▶ _Description of the task_: The answer is every line in the data below that contains the word "Switch".

Stored data
★ ★ ★ ★
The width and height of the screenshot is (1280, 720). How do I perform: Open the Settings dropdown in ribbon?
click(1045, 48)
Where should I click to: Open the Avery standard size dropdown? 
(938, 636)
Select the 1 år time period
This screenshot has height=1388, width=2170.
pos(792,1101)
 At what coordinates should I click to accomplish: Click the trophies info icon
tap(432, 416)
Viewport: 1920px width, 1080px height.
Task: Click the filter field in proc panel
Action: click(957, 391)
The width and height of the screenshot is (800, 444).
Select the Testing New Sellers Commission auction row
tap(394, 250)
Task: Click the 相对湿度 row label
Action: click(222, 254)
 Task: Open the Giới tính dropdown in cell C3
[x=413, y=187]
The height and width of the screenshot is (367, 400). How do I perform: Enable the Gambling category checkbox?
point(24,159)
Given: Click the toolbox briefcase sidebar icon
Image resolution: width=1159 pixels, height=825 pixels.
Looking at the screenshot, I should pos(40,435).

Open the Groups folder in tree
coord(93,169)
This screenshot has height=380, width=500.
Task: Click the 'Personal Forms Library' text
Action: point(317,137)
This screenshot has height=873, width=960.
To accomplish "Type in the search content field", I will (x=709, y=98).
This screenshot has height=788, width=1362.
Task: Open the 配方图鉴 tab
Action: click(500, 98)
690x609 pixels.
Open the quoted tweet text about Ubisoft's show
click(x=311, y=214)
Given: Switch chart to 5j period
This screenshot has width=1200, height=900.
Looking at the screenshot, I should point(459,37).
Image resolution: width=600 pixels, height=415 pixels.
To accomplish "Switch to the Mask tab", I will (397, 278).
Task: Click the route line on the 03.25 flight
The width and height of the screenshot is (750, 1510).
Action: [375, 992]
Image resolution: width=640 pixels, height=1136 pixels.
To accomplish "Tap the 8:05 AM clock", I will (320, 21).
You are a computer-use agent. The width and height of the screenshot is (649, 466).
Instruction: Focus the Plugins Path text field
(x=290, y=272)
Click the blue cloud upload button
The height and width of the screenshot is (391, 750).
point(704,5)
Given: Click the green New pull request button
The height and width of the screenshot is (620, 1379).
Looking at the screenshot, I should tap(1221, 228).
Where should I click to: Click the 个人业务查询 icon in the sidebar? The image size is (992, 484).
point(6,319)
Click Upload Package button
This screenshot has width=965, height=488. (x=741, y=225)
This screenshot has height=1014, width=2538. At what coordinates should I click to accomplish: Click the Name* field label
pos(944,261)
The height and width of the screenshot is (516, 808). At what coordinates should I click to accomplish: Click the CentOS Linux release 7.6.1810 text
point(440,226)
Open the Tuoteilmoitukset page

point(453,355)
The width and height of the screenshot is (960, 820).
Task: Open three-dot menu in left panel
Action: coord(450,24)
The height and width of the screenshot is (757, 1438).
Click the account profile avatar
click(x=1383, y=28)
★ ★ ★ ★
▶ _Exercise result_:
Given: Switch chart to 5j period
To accomplish "Switch to the Mask tab", I will (397, 278).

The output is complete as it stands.